GUATEMALA CITY – President Bush, in the poorest of the five Latin American nations he’s visiting, on Monday extolled the benefits of free trade and singled out a U.S.-backed farm cooperative that sells lettuce and carrots to Wal-Mart.

But he didn’t offer what many Guatemalans said they wanted to hear – a pledge that the Bush administration would find a way to welcome to the United States Guatemalan workers whose U.S. earnings are a major source of income here.

“A lot of our children are being thrown out of the United States, and people here depend on them for survival,” said Josefina Herrera, 76, who has family in Los Angeles.

“Many people here can’t work because there are no jobs. Bush should give those in the United States a chance to stay and work so they can have a better life.”

“Too many Guatemalan children (in the United States) are being left without parents because they are deported,” said Anthony Tomas, 23, who has family in Homestead, Fla. “It’s unjust. They don’t go to there to steal or kill. They simply want to work. They should have that opportunity.”

Bush’s one-day visit to Guatemala – he flew on to Mexico for the last stop of a tour that has taken him to Brazil, Uruguay and Colombia – underscored the widely varying views on how best to help this Central American country overcome a legacy of poverty and conflict.

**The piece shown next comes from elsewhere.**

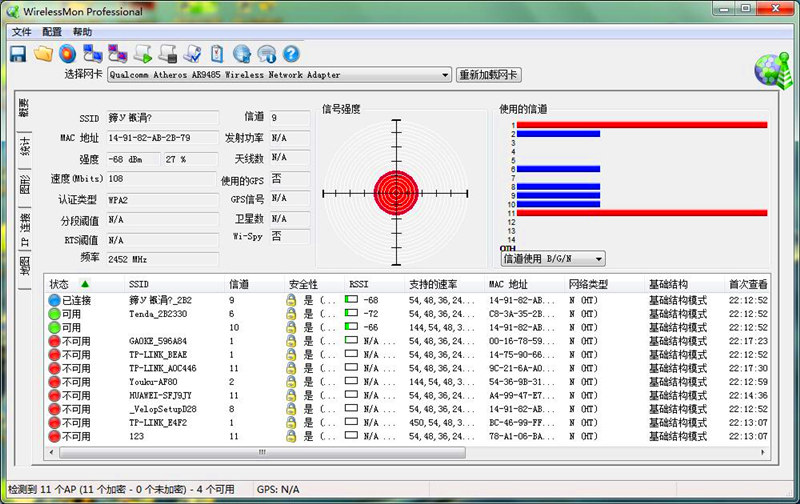
Task: Click the stop logging toolbar icon
Action: pos(168,54)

The list of needs for Guatemala is long: help with security to combat gang violence, organized crime and drug trafficking; support for education and health; financial assistance for agricultural programs and infrastructure needs.

But Bush came with a different agenda: showing that the free trade agreement does work and countering the widespread perception that Washington has neglected Latin America since the Sept. 11 terror attacks.

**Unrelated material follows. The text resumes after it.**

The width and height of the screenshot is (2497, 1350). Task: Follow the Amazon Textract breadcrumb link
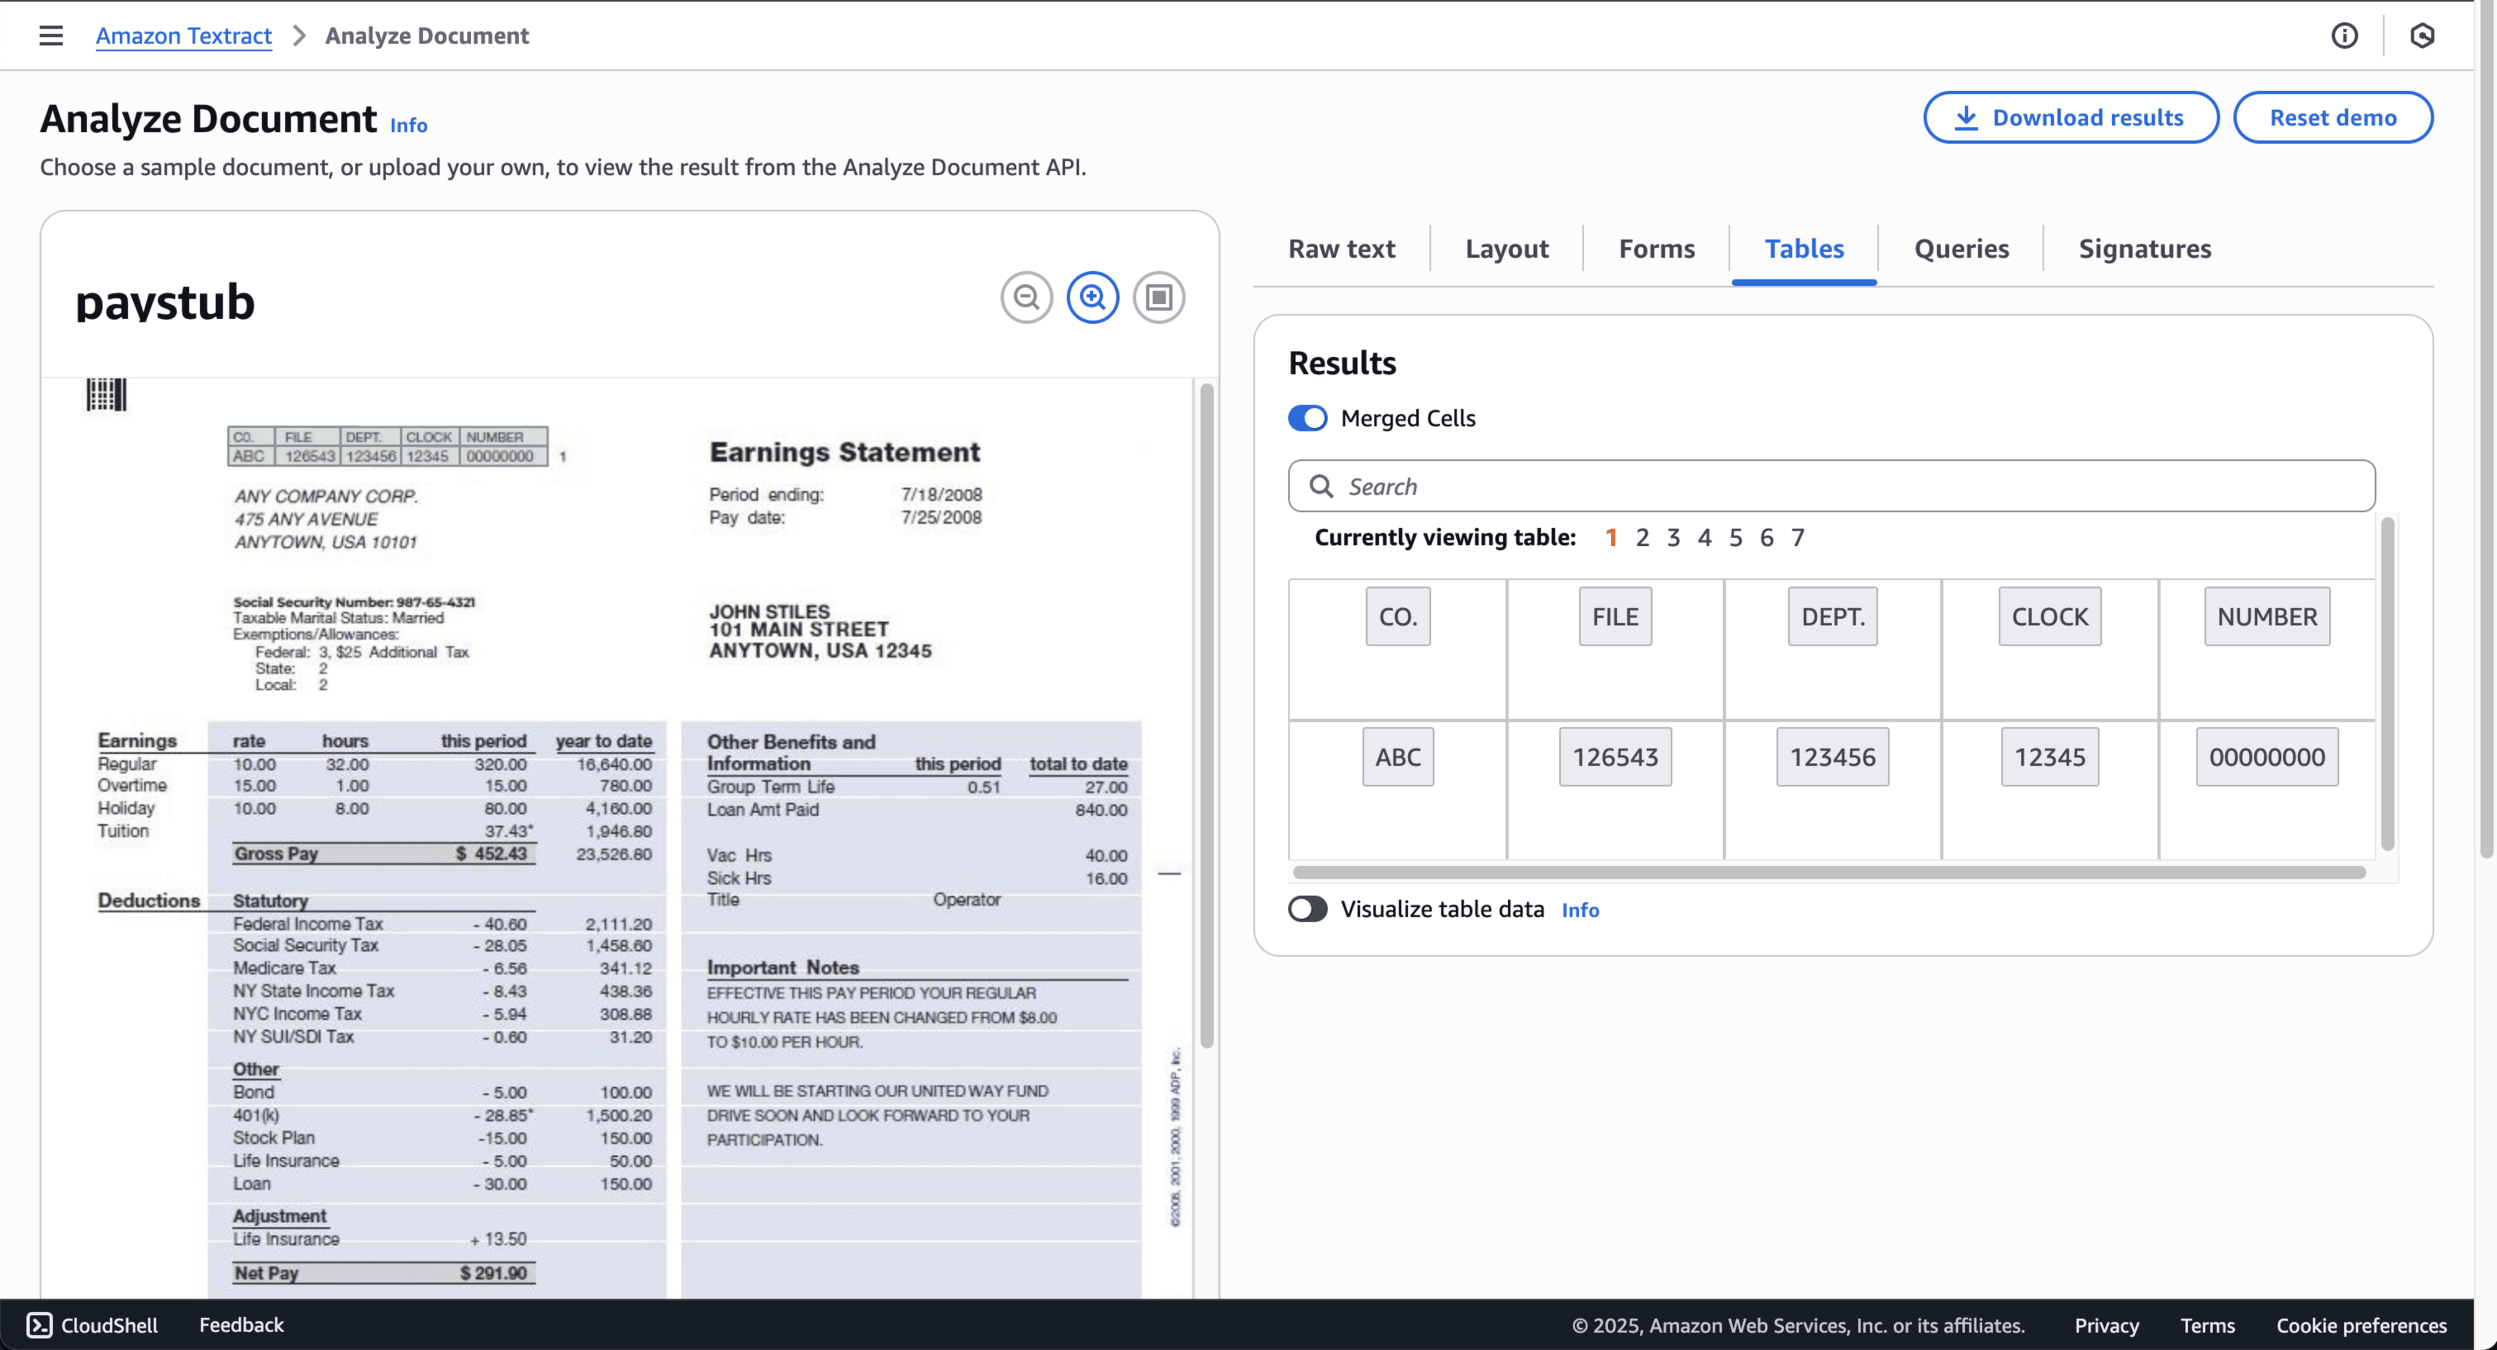[x=184, y=36]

“You represent people who dream, people who work hard, and people who make wonderful products,” Bush told indigenous farmers at the Labradores Mayas cooperative. “Free trade is important for a lot of people. … It creates jobs in America just like it creates jobs here.”

Each week the cooperative, comprising 66 families, sends 30,000 heads of lettuce and 2,000 pounds of carrots and other crops to Wal-Mart’s Central American stores, giving it an average income of about $100,000 a month. Seven of 10 residents in the cooperative’s area live on less than $2 a day, much like most of the rest of the nation.

Unlike at Bush’s previous stops, hundreds of friendly bystanders waved and held small American flags as his 30-car caravan traveled along narrow roads that wound through several villages. Protests were relatively small and largely peaceful, including graffiti calling Bush an assassin.

Several posters held by protesters urged Bush to leave and praised Venezuelan President Hugo Chavez, Bush’s regional nemesis, who’s been undertaking a tour of his own. After spending Sunday in Nicaragua, Chavez was in Jamaica and Haiti on Monday, touting preferential oil contracts and generous aid packages.

Many protesters complained that the Central America-Dominican Republic-United States Free Trade Agreement has done little to raise Guatemala out of its poverty.